■ **Brief**:
Please output the section of the listing below that opens with the line containing "Click the black label color swatch" and closes with the line containing "Given: Open Henri's profile picture avatar", exactly and with nothing else.

### Source data

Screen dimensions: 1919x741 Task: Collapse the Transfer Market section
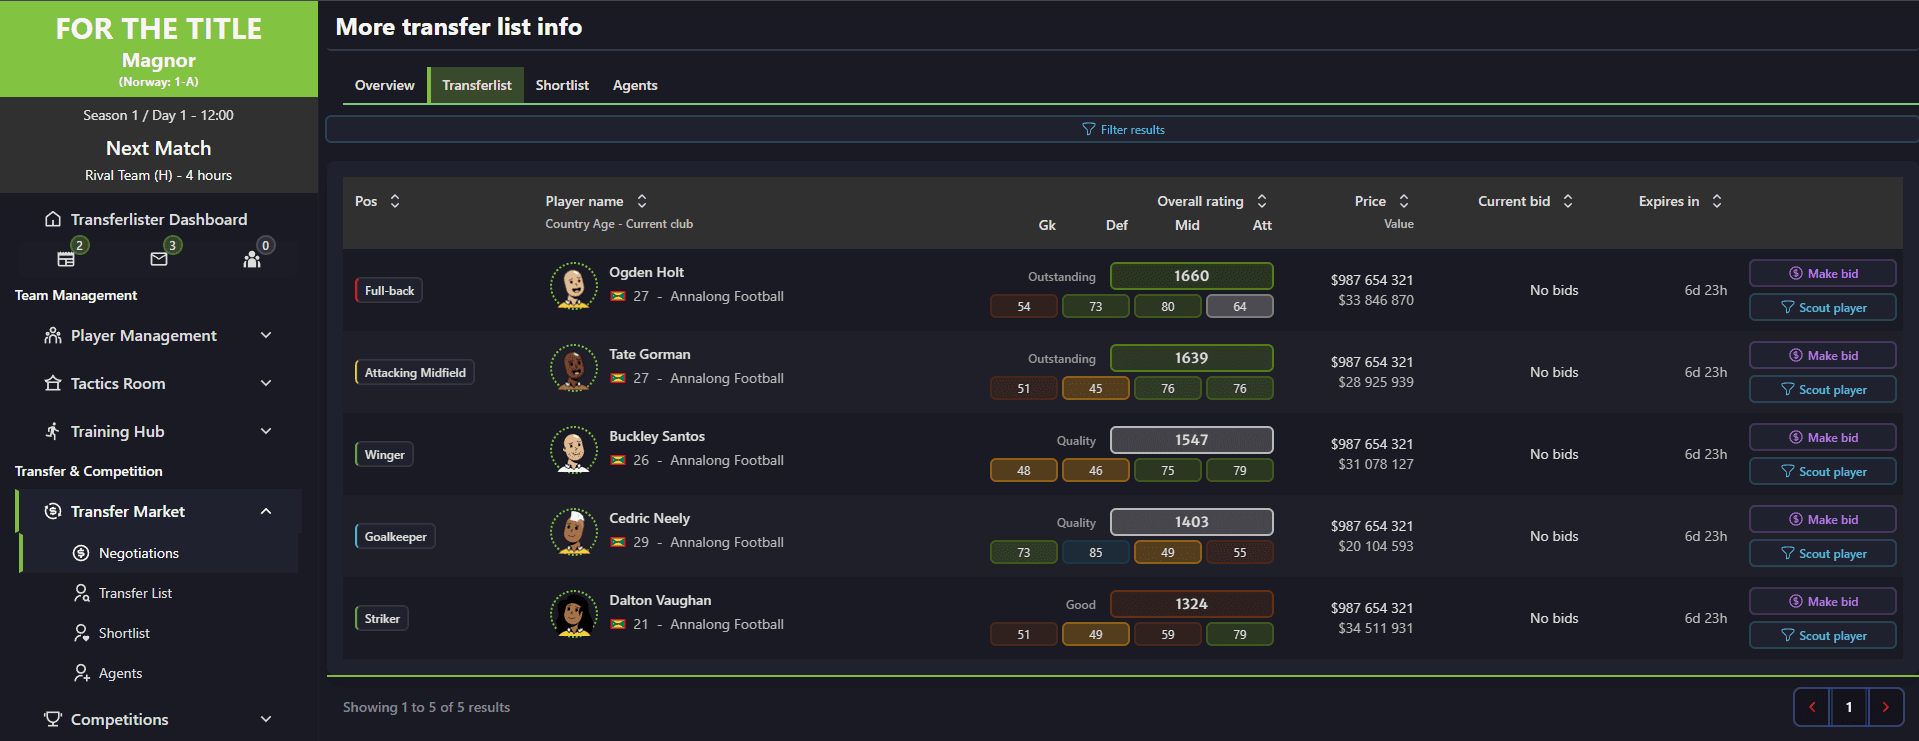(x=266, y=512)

######
### Source data

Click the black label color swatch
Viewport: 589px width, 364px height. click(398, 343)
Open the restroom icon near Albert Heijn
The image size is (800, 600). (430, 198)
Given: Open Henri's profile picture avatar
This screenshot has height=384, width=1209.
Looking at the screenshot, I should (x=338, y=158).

######

■ **Task result**:
Click the black label color swatch
Viewport: 589px width, 364px height. click(398, 343)
Open the restroom icon near Albert Heijn
The image size is (800, 600). (430, 198)
Given: Open Henri's profile picture avatar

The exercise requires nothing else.